Alors, pendant qu’elle le soutenait pour le conduire à la chambre, Duveyrier qui avait du sang plein la gorge et qui crachait ses dents, bégaya entre deux râles :

— Tu ne m’as jamais aimé !

Et il sanglotait, il souffrait de la poésie morte, de cette petite fleur bleue qu’il ne pouvait cueillir. Lorsque Clotilde l’eut couché, elle s’attendrit enfin, prise d’une émotion nerveuse dans sa colère. Le pis était que Clémence et Hippolyte arrivaient, au coup de sonnette. Elle leur parla bien d’abord d’un accident : monsieur venait de choir sur le menton ; puis, elle dut abandonner cette fable, car le domestique, en allant essuyer le siège ensanglanté, avait trouvé le revolver, tombé derrière le petit balai. Cependant, comme le blessé perdait du sang, la femme de chambre se souvint que le docteur Juillerat accouchait en haut madame Pichon, et elle courut, elle le rencontra justement qui descendait, après une délivrance heureuse.
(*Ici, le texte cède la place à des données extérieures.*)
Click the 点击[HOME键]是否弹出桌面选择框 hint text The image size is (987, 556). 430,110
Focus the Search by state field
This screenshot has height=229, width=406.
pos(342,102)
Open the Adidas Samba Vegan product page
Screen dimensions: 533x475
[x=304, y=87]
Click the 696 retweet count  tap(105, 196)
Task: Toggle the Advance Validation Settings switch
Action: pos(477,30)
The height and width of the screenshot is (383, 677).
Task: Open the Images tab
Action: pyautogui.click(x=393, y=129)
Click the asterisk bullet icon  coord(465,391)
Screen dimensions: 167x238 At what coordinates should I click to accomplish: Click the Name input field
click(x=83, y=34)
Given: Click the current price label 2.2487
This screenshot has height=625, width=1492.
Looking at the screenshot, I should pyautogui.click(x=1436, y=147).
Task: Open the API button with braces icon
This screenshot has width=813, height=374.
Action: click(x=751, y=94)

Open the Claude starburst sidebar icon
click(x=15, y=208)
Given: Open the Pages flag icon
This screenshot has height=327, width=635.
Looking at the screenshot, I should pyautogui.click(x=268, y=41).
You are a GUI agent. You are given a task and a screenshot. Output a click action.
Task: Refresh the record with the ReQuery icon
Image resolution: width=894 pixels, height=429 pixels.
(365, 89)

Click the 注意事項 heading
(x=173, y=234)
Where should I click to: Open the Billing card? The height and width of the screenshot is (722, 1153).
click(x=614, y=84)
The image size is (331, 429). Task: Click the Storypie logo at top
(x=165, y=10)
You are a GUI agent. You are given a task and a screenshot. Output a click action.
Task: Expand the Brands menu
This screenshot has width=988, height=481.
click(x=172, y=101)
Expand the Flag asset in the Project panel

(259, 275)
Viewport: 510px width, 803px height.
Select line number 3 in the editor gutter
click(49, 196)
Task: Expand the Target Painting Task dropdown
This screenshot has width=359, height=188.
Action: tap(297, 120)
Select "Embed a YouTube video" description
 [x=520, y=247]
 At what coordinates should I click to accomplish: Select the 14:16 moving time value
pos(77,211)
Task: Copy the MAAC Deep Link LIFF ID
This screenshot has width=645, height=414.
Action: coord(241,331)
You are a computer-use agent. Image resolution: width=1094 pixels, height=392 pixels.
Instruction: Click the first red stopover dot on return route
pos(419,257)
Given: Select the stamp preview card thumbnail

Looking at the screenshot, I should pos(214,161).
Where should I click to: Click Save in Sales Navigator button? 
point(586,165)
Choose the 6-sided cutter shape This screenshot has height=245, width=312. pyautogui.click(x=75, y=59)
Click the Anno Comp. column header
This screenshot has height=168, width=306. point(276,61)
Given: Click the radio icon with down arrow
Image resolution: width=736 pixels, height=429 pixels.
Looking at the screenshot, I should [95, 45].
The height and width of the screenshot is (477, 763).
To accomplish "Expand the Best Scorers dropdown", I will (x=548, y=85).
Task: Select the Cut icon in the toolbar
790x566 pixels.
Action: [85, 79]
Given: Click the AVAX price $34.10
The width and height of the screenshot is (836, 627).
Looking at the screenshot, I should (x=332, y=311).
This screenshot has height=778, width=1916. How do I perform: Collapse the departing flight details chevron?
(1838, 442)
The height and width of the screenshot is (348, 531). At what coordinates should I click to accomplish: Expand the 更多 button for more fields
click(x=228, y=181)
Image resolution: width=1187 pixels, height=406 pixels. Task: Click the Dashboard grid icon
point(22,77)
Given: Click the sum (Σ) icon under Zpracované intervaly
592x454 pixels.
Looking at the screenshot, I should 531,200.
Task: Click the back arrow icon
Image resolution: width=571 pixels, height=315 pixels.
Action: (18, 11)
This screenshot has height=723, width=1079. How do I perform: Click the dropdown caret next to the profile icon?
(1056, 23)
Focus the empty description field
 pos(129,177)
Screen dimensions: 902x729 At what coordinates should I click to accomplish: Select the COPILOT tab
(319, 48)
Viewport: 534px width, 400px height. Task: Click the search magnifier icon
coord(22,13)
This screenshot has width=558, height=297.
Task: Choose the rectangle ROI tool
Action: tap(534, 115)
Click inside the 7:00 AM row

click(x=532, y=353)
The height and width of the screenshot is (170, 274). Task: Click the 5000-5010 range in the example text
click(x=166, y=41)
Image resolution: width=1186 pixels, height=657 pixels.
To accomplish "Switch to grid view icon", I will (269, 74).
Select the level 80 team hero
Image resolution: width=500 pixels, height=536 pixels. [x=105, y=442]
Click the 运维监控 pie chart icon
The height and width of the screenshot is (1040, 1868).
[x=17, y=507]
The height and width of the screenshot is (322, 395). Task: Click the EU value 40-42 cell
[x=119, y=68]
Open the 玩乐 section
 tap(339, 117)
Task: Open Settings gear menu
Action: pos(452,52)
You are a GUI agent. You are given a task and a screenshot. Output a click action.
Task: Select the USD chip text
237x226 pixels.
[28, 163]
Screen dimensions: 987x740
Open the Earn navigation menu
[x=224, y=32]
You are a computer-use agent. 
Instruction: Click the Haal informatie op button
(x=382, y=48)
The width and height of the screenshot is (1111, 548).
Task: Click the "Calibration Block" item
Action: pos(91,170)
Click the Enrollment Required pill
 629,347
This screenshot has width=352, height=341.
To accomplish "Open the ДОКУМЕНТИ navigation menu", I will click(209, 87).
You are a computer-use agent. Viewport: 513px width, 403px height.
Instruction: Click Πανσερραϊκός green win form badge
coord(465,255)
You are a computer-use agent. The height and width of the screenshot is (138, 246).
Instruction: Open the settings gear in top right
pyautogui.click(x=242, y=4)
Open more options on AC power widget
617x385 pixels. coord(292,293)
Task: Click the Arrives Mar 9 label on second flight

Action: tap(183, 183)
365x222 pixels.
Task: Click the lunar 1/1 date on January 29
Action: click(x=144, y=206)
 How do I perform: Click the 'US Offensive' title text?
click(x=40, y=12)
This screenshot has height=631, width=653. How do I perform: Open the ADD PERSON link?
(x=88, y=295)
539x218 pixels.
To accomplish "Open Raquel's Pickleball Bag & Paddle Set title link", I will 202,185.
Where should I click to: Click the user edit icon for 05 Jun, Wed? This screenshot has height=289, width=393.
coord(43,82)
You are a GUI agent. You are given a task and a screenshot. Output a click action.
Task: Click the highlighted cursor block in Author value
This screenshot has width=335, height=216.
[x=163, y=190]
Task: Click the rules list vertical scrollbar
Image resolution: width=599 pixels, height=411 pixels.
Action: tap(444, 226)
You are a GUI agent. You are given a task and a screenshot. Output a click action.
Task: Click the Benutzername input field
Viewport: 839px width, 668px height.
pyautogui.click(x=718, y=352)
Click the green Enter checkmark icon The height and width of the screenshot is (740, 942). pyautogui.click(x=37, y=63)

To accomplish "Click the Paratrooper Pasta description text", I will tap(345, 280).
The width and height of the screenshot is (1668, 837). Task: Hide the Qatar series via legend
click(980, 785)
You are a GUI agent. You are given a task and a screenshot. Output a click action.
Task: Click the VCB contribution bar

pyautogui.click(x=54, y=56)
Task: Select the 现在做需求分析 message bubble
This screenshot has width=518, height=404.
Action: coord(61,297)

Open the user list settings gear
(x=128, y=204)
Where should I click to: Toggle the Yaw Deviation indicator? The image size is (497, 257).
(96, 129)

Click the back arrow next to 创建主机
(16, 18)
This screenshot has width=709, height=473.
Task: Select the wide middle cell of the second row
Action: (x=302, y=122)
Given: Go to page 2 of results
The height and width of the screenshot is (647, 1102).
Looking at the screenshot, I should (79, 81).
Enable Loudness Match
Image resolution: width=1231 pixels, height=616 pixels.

Tout de suite, le docteur rassura Clotilde ; peut-être resterait-il une déviation dans la mâchoire, mais la vie n’était pas en danger. Il se hâtait de procéder à un premier pansement, au milieu de cuvettes d’eau et de linges tachés de rouge, lorsque l’abbé Mauduit, inquiet de tout ce bruit, se permit d’entrer.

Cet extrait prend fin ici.